Again you should check that this yields a maximum and not a minimum, but again given the answer you will surely accept that it’s a max.

You have shown in exercises that \(\hat{\sigma}^2\) is not an unbiased estimate of \(\sigma^2\). You have also shown that it is close to unbiased when \(n\) is large.

To summarize our result, if \(X_1, X_2, \ldots , X_n\) is an i.i.d. normal \((\mu, \sigma^2)\) sample, then the MLEs of \(\mu\) and \(\sigma\) are given by:

  • \(\hat{\mu} = \bar{X}\)

  • \(\hat{\sigma} = \sqrt{\hat{\sigma}^2}\) where \(\hat{\sigma}^2 = \frac{1}{n} \sum_{i=1}^n (X_i - \bar{X})^2\)
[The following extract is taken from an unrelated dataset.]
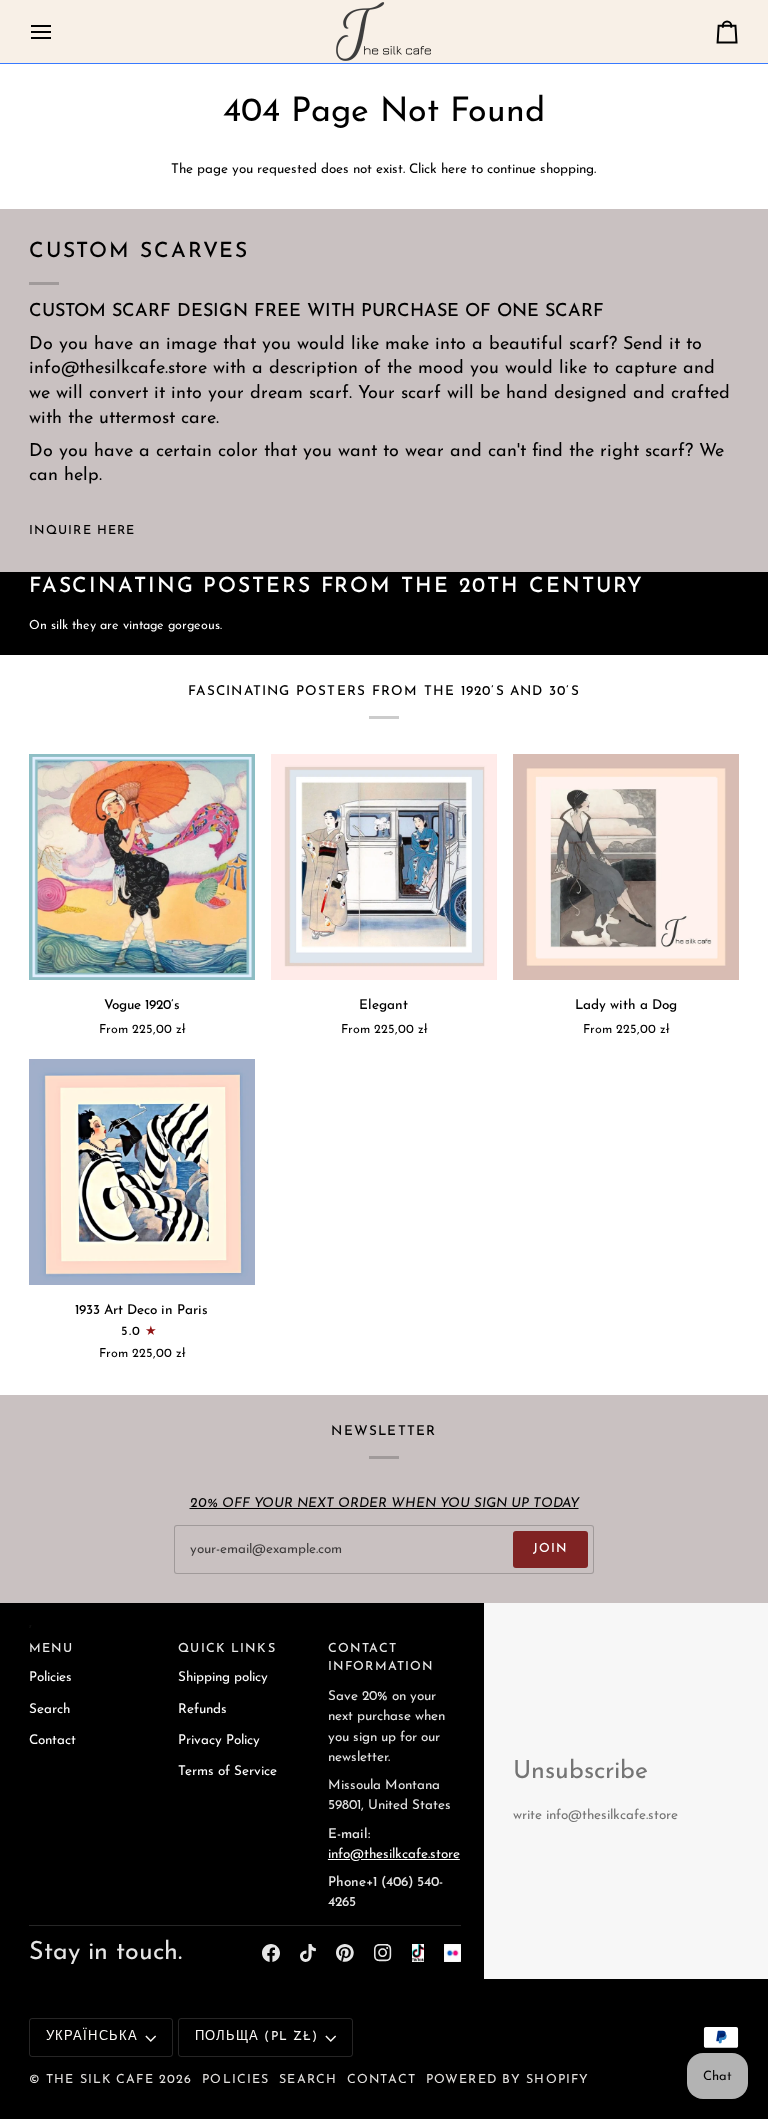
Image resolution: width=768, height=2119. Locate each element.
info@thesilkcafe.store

It is a remarkable fact about i.i.d. normal samples that \(\hat{\mu}\) and \(\hat{\sigma}^2\) are independent of each other even though they are statistics calculated from the same sample. Later in this course you will see why.

Computational Notes

  • The goal is to find the value of the parameter that maximizes the likelihood. Sometimes, you can do that without any calculus, just by observing properties of the likelihood function. See the Exercises.

  • MLEs can’t always be derived analytically as easily as in our examples. It’s important to keep in mind that maximizing log likelihood functions can often be intractable without a numerical optimization method.

  • Not all likelihood functions have unique maxima.